Present every line of the records below as a Markdown table with two columns, Row and Line. Number the rows in order and leave out blank lines.

━━━ Data for the task

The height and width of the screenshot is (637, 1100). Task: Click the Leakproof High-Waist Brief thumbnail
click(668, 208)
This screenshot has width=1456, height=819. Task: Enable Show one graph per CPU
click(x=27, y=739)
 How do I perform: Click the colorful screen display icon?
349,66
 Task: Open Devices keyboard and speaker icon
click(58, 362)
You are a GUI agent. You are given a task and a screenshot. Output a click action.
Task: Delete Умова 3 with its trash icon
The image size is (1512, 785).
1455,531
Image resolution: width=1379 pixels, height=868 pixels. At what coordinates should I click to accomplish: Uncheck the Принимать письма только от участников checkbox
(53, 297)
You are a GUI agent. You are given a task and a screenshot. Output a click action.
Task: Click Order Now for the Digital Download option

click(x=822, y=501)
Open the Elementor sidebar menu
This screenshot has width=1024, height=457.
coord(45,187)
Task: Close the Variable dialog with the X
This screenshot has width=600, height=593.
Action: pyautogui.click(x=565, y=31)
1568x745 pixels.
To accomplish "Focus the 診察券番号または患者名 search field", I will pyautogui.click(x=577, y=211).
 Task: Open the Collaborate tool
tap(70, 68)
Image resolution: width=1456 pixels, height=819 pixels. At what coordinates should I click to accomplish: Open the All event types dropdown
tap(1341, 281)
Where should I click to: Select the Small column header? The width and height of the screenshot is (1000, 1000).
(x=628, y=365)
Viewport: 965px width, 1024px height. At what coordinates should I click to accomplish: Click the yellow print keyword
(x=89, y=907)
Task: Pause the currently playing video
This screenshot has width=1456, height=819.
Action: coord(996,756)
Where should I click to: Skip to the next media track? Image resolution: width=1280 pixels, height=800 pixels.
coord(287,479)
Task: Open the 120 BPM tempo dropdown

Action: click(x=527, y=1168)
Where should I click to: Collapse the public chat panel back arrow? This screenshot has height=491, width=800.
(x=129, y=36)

━━━━━━

**Worked answer**
| Row | Line |
|---|---|
| 1 | The height and width of the screenshot is (637, 1100). Task: Click the Leakproof High-Waist Brief thumbnail |
| 2 | click(668, 208) |
| 3 | This screenshot has width=1456, height=819. Task: Enable Show one graph per CPU |
| 4 | click(x=27, y=739) |
| 5 |  How do I perform: Click the colorful screen display icon? |
| 6 | 349,66 |
| 7 |  Task: Open Devices keyboard and speaker icon |
| 8 | click(58, 362) |
| 9 | You are a GUI agent. You are given a task and a screenshot. Output a click action. |
| 10 | Task: Delete Умова 3 with its trash icon |
| 11 | The image size is (1512, 785). |
| 12 | 1455,531 |
| 13 | Image resolution: width=1379 pixels, height=868 pixels. At what coordinates should I click to accomplish: Uncheck the Принимать письма только от участников checkbox |
| 14 | (53, 297) |
| 15 | You are a GUI agent. You are given a task and a screenshot. Output a click action. |
| 16 | Task: Click Order Now for the Digital Download option |
| 17 | click(x=822, y=501) |
| 18 | Open the Elementor sidebar menu |
| 19 | This screenshot has width=1024, height=457. |
| 20 | coord(45,187) |
| 21 | Task: Close the Variable dialog with the X |
| 22 | This screenshot has width=600, height=593. |
| 23 | Action: pyautogui.click(x=565, y=31) |
| 24 | 1568x745 pixels. |
| 25 | To accomplish "Focus the 診察券番号または患者名 search field", I will pyautogui.click(x=577, y=211). |
| 26 |  Task: Open the Collaborate tool |
| 27 | tap(70, 68) |
| 28 | Image resolution: width=1456 pixels, height=819 pixels. At what coordinates should I click to accomplish: Open the All event types dropdown |
| 29 | tap(1341, 281) |
| 30 | Where should I click to: Select the Small column header? The width and height of the screenshot is (1000, 1000). |
| 31 | (x=628, y=365) |
| 32 | Viewport: 965px width, 1024px height. At what coordinates should I click to accomplish: Click the yellow print keyword |
| 33 | (x=89, y=907) |
| 34 | Task: Pause the currently playing video |
| 35 | This screenshot has width=1456, height=819. |
| 36 | Action: coord(996,756) |
| 37 | Where should I click to: Skip to the next media track? Image resolution: width=1280 pixels, height=800 pixels. |
| 38 | coord(287,479) |
| 39 | Task: Open the 120 BPM tempo dropdown |
| 40 | Action: click(x=527, y=1168) |
| 41 | Where should I click to: Collapse the public chat panel back arrow? This screenshot has height=491, width=800. |
| 42 | (x=129, y=36) |